╭──

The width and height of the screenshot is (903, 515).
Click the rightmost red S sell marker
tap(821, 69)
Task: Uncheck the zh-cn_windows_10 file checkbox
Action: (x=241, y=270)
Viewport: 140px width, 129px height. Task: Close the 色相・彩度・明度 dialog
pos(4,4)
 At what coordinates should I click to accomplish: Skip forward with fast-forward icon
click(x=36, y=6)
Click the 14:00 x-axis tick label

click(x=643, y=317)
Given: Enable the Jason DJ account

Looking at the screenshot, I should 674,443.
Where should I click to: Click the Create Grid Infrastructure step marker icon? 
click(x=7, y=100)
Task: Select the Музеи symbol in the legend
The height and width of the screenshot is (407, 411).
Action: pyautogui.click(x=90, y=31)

╰──
╭──

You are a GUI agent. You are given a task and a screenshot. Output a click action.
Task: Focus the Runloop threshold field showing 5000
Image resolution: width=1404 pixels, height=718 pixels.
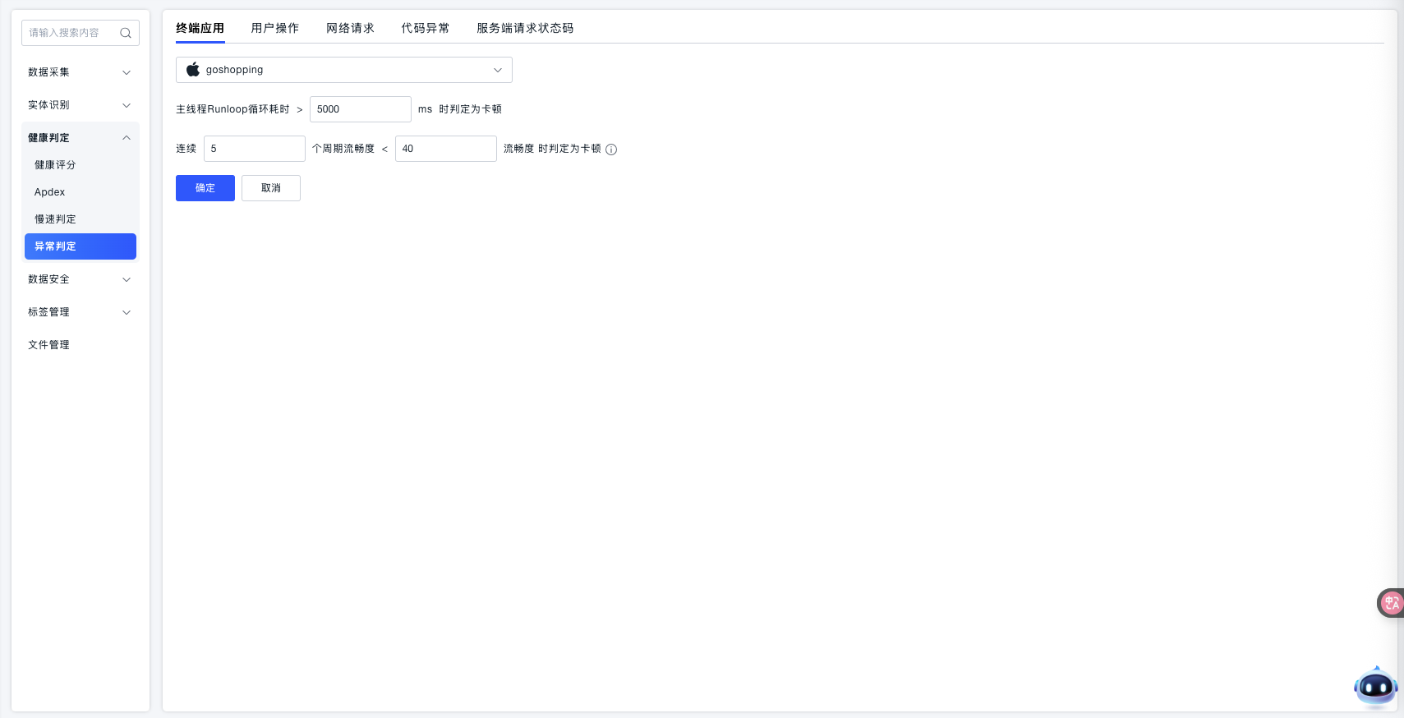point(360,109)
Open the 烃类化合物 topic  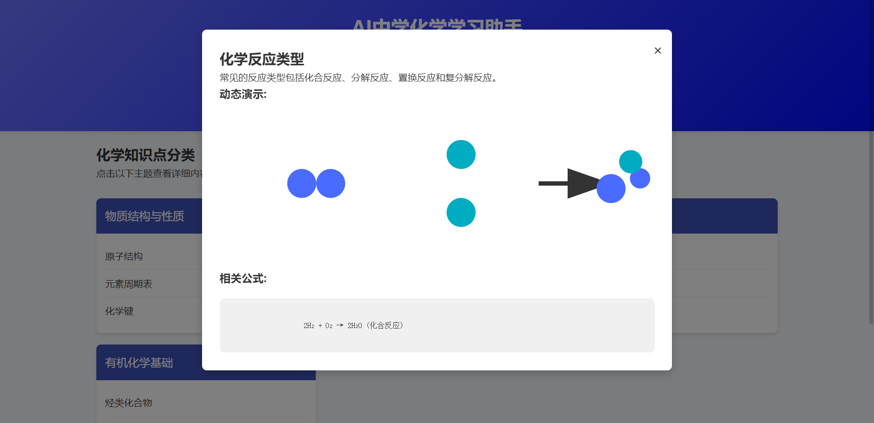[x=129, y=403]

╰──

*ACTION ITEM*
Starting at the line that contains "The width and" and stopping after the line that contains "Task: Select the Музеи symbol in the legend", write out every line exactly as it appears above, and no other line.

*EXERCISE RESPONSE*
The width and height of the screenshot is (903, 515).
Click the rightmost red S sell marker
tap(821, 69)
Task: Uncheck the zh-cn_windows_10 file checkbox
Action: (x=241, y=270)
Viewport: 140px width, 129px height. Task: Close the 色相・彩度・明度 dialog
pos(4,4)
 At what coordinates should I click to accomplish: Skip forward with fast-forward icon
click(x=36, y=6)
Click the 14:00 x-axis tick label

click(x=643, y=317)
Given: Enable the Jason DJ account

Looking at the screenshot, I should 674,443.
Where should I click to: Click the Create Grid Infrastructure step marker icon? 
click(x=7, y=100)
Task: Select the Музеи symbol in the legend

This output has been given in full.